Um exemplo é o Grupo Acerte/Autax, que atua com o serviço de lavanderias compartilhadas em condomínios por meio da marca Laundry 4 You – Lavanderia em Condomínios. Com tecnologia via aplicativo, o morador pode programar o uso das máquinas de onde estiver, realizar o pagamento online e depois utilizar os serviços que estarão agendados para seu uso na lavanderia.

Como a lavanderia está em uma área reservada do prédio, o morador pode também realizar a lavagem de suas roupas no momento que quiser, sem sair da área do condomínio. Isso traduz a conveniência e a eficiência para o empreendedor da Laundry 4 You, entre outros benefícios e experiências que a marca oferece tanto ao cliente como ao investidor.

Ainda no Grupo Acerte/Autax, um número que chama a atenção no modelo de negócio de Lavanderias Compartilhadas, existente há cerca de 10 anos, é a economia de cerca de 600 mil horas na vida dos clientes, equivalente a 25 mil dias ou 833 meses. Isto tudo é resultado de uma solução que, além de economizar tempo, poupa recursos, insumos e preza pelo meio ambiente.

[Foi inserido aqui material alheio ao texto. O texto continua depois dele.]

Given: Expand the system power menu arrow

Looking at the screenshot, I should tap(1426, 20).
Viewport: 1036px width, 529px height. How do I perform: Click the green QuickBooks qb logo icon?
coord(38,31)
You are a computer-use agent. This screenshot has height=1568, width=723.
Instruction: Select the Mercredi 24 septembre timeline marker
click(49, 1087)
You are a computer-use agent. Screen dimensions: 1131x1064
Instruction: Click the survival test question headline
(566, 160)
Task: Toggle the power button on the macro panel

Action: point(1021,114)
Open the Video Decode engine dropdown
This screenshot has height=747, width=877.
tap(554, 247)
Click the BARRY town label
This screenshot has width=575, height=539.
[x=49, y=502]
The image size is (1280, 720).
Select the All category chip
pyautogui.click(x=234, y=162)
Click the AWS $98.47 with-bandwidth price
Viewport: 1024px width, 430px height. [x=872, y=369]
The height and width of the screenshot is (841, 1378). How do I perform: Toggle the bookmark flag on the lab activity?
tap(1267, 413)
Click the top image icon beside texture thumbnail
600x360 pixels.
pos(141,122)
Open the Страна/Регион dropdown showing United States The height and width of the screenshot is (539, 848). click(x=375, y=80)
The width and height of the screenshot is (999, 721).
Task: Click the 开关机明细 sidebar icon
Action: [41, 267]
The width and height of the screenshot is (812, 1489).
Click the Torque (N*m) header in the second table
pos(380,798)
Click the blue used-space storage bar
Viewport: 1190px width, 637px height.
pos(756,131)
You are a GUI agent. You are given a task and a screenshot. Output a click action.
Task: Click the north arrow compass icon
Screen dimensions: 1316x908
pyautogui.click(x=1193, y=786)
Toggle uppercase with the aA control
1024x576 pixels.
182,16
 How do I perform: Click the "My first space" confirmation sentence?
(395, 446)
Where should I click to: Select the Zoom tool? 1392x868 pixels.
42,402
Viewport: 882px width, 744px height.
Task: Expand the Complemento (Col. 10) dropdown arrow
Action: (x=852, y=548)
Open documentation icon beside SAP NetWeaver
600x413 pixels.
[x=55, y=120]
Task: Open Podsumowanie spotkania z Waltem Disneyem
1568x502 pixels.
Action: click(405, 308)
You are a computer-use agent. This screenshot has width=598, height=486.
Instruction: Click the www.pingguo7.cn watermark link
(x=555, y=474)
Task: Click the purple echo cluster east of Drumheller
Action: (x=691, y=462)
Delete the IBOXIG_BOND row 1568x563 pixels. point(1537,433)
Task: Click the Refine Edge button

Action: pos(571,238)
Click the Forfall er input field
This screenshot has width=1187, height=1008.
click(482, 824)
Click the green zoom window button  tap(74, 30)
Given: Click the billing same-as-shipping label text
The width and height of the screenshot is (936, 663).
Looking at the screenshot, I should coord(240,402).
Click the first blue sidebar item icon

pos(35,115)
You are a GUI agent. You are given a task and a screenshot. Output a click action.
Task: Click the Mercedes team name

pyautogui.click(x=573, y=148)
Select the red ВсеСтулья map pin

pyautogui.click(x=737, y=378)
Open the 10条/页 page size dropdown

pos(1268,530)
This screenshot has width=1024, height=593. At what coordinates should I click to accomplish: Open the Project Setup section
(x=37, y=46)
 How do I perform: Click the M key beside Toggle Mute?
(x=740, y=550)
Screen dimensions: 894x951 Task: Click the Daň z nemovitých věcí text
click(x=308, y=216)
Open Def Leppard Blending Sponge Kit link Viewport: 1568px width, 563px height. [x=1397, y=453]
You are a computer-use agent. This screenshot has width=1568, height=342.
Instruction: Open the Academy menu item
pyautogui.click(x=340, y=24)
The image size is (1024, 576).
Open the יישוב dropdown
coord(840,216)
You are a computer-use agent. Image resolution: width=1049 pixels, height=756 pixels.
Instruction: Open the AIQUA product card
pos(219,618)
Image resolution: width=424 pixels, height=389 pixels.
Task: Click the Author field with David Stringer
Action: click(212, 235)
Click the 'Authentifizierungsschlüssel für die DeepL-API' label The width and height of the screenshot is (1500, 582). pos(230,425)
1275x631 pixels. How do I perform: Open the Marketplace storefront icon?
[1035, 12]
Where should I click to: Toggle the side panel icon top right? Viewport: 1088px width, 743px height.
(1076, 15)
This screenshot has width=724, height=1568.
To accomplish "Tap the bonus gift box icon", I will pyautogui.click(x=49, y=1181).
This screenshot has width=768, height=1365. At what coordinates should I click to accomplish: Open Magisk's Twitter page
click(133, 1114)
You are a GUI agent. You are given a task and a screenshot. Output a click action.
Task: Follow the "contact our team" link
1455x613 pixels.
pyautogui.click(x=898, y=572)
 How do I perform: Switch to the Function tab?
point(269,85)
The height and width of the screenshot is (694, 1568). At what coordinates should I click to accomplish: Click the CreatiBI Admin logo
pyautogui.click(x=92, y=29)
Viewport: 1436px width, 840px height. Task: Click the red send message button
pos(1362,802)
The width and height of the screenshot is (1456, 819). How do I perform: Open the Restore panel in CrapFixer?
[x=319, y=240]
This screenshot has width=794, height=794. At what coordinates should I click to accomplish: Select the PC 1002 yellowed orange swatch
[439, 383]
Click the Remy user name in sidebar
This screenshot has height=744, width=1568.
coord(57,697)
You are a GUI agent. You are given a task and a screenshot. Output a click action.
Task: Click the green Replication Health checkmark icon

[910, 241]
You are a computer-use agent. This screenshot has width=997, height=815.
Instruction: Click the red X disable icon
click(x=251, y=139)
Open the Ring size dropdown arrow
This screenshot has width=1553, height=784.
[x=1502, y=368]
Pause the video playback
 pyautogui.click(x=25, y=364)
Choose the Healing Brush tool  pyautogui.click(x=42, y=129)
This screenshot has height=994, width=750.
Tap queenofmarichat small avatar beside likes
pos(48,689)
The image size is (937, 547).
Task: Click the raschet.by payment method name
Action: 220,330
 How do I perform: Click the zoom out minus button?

Contudo, fica claro que as atuais possibilidades de compras e realizações de serviços permitem novas percepções e expectativas dos clientes. Além de oferecer toda a estrutura que atenda às novas diretrizes de compra e venda, é importante possibilitar que o relacionamento entre marca e cliente seja construtivo e duradouro. Nesta era de experiências do mundo digital, ser conectado e ativo é um dos maiores passos. Na era do compartilhamento e das experiencias reais, entregar eficiência sem conveniência não gera valor ao seu negócio. A cultura colaborativa está transformando os novos negócios cada vez mais; por isso é bom acompanhar e apostar nesta tendência que veio para ficar.

*Danielle Denys é gerente de marketing do Grupo Acerte, detentor das empresas Acerte Franchising (marcas Quality Lavanderia, Prima Clean Lavanderia Express, Linha e Bainha Costuras, Laundry 4 You e Inova Lavanderia Industrial) e Autax Equipamentos.